__ACTIVITY__: Repeat the records exactly, with one exception: no images.

__DATA RECORDS__:
+++
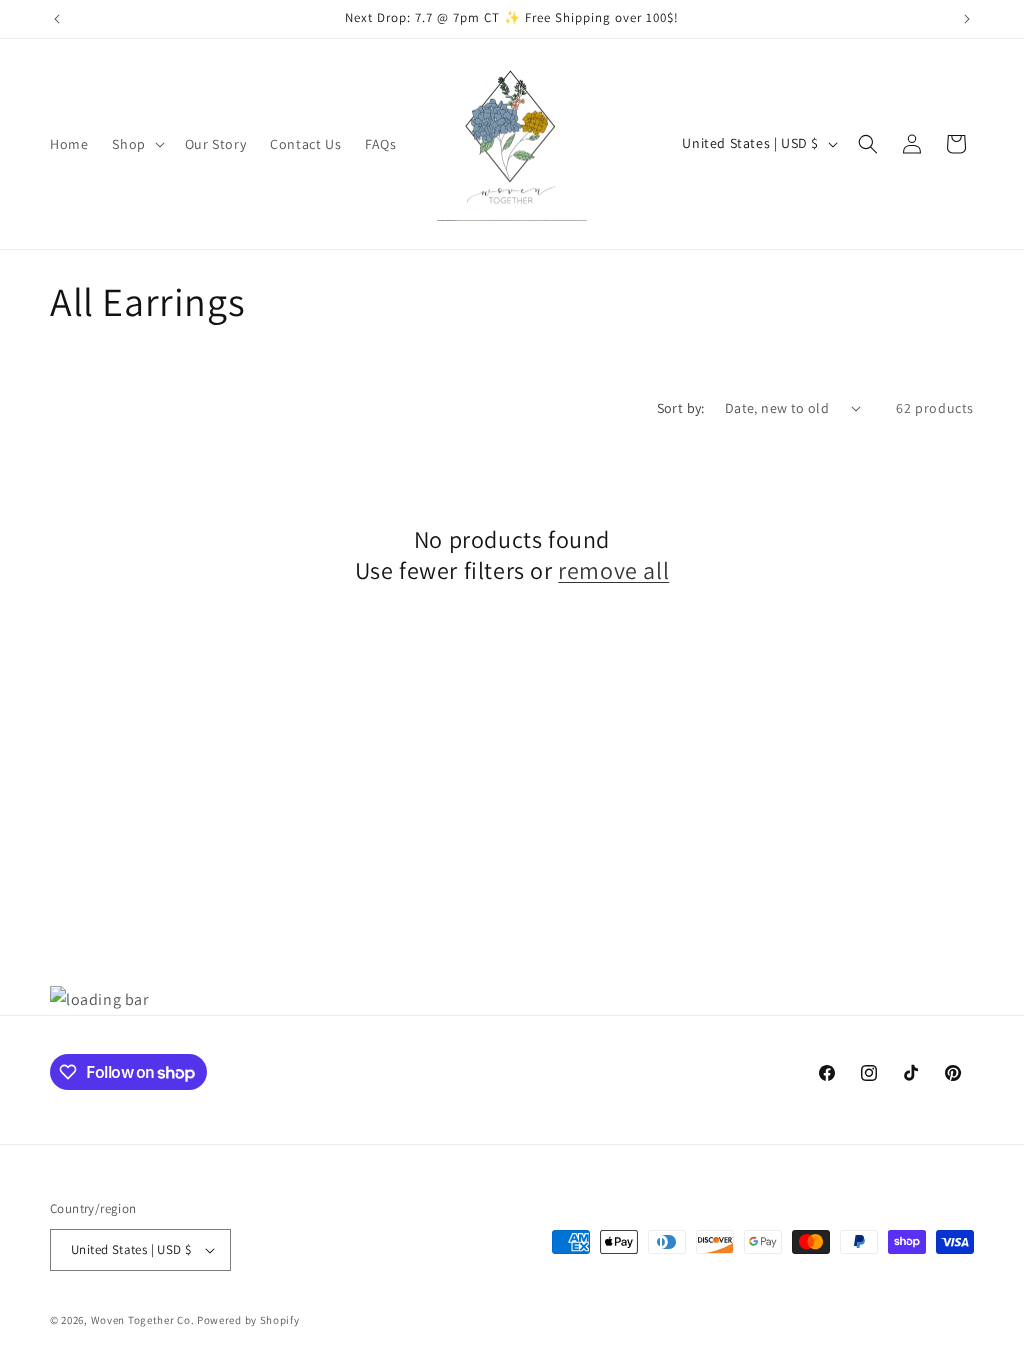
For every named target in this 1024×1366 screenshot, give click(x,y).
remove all (613, 570)
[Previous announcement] (57, 19)
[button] (136, 144)
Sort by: (681, 408)
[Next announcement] (967, 19)
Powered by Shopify (248, 1320)
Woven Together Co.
+++
__THE ANSWER__:
For every named target in this 1024×1366 screenshot, give click(x,y).
remove all (613, 570)
[Previous announcement] (57, 19)
[button] (136, 144)
Sort by: (681, 408)
[Next announcement] (967, 19)
Powered by Shopify (248, 1320)
Woven Together Co.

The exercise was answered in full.